The pathophysiologic mechanisms underlying thrombus formation by CO poisoning are not fully understood. CO poisoning activates nitric oxide and other oxygen free radicals. ⁵ Oxygen free radicals can alter platelet aggregation and blood flow, contributing to endothelial damage. ⁹ Moreover, free oxygen radicals inhibit endothelium-derived relaxation factor and prostacycline production by influencing vessel tone and platelet function. ¹⁰ Other pathogenic effects by free radicals include increases in platelet stickiness, polycythemia, and alterations of the fibrinolytic pathway. ¹¹ Endocardial ischemic injury following CO poisoning can induce intracardiac thrombus formation, especially in cases of stress-induced cardiomyopathy or dysrhythmias such as atrial fibrillation.

In our present case, the patient did not have any previous medical history of coagulation; she was a non-smoker and not pregnant. Because of her cardiac enzyme elevation, we performed a TTE for cardiac evaluation. After the right atrial mass was detected incidentally and confirmed by transesophageal echocardiography, we conducted an MRI to rule out the cardiac tumor. The MRI revealed a large thrombus; we therefore commenced heparinization to prevent aggravation of thrombus formation. In contrast to the two previously reported cases of cardiac thrombus, we continued heparinization for 7 days and combined hyperbaric oxygen therapy. After 7 days of therapy, the thrombus disappeared completely. If the thrombus migrated to another site, then it would be caught in the pulmonary artery. Because the patient was asymptomatic, it is unlikely that the thrombus migrated to the pulmonary artery. We believe that the clot was dissolved by natural thrombolysis, with further thrombosis prevented by heparinization.
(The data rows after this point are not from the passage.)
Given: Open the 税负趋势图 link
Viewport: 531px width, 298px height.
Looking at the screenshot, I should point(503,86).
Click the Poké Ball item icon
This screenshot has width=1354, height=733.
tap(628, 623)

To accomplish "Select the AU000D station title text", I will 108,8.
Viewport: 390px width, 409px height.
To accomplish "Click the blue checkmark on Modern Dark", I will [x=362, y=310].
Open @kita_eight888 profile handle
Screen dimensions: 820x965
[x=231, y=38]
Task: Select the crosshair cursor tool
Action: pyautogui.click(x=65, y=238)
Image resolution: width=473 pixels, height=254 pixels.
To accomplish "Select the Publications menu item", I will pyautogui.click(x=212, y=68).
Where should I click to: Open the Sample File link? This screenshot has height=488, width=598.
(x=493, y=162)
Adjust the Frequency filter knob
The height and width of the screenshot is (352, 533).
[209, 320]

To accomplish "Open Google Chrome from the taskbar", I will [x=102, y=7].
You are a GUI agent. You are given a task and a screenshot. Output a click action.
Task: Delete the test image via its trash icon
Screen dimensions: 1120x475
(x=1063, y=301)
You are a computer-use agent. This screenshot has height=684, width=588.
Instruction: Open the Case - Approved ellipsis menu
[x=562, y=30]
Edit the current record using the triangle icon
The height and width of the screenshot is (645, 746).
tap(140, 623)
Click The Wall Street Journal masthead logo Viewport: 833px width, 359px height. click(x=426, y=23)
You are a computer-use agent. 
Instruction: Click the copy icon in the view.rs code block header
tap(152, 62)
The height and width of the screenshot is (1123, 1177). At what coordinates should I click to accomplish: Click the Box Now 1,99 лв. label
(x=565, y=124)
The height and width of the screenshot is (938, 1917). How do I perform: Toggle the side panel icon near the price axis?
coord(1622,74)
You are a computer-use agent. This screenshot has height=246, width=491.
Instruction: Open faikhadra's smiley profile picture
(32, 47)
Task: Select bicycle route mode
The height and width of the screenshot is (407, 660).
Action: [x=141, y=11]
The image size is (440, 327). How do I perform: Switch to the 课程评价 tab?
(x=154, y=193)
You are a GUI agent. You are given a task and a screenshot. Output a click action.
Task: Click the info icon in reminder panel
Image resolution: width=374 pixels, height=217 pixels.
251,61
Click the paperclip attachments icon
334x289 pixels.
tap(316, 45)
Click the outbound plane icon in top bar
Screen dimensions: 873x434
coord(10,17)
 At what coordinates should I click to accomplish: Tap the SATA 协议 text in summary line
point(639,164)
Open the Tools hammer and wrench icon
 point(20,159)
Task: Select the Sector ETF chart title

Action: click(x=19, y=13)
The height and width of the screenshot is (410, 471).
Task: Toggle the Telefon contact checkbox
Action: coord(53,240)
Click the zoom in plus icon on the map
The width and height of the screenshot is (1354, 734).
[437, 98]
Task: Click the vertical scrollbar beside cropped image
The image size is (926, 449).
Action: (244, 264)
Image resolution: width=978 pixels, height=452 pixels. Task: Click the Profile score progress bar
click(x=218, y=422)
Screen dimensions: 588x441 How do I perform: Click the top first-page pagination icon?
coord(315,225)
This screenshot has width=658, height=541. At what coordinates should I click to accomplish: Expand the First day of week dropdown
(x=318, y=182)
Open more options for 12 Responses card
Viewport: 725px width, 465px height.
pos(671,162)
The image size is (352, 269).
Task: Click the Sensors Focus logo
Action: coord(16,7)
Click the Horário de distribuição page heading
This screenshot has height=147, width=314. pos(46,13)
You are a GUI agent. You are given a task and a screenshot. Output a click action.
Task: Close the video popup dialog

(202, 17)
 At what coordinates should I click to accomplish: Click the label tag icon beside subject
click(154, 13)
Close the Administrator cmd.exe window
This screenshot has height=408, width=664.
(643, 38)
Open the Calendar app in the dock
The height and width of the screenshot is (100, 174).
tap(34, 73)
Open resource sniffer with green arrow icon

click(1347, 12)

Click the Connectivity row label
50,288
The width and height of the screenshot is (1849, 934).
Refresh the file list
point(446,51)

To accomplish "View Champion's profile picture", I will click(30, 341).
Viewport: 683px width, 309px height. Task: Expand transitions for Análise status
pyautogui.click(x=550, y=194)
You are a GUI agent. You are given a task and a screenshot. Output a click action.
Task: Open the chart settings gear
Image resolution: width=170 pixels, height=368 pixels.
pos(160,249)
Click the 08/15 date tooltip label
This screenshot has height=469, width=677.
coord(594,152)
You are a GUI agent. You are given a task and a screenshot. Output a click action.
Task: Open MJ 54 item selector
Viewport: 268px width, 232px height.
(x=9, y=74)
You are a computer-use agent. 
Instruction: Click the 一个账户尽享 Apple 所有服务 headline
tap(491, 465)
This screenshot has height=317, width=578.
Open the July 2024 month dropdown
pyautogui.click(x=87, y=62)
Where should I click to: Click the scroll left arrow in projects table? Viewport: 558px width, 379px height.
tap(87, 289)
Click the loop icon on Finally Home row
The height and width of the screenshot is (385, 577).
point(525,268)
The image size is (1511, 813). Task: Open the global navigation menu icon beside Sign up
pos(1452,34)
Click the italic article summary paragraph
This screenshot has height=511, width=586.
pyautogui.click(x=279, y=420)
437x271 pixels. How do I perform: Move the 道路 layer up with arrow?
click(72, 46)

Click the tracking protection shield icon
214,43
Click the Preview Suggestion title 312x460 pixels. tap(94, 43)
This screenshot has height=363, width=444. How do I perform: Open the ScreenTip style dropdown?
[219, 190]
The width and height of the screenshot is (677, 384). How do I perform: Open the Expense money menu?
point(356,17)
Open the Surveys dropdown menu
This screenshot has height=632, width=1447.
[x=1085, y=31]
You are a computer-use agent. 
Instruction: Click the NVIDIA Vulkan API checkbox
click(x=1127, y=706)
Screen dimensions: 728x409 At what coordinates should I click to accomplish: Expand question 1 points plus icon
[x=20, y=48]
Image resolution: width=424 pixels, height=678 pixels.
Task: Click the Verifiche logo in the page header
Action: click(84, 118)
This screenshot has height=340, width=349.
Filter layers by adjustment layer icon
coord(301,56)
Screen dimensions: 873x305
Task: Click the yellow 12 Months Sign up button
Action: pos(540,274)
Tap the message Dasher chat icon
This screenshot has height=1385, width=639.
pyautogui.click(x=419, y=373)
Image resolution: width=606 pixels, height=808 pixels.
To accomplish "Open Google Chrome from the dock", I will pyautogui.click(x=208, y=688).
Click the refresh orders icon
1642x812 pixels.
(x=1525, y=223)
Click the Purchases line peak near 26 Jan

CO poisoning management (e.g. hyperbaric oxygen therapy) recovers normal fibrinolytic activity. In addition, anticoagulation therapy may also affect this pathway. Multiorgan failure following CO poisoning is known to occur because the high affinity of CO to hemoglobin reduces oxygen delivery, causing tissue hypoxia. Because of cardiac enzyme elevation and electrocardiographic change, we believe that our case also had myocardial infarction by CO poisoning without coronary stenosis. In addition, thromboembolic accidents induced by CO poisoning are associated with high morbidity and mortality. However, there is yet no consensus for the evaluation and management of cardiac thrombus following CO intoxication. Therefore, additional cases and studies are required to investigate the diagnosis and duration of anticoagulation therapy.

Conclusion

CO poisoning causes various harmful cardiac effects by disturbing oxygen delivery. Moreover, it can enhance coagulation pathways. This report describes the formation of an intracardiac thrombus induced by CO poisoning and reviews two similar previous reports. Because intracardiac thrombus can cause pulmonary embolism and cerebral embolic infarction, its consideration following CO poisoning is important. Further studies on the evaluation and management of intracardiac thrombus after exposure to CO are required.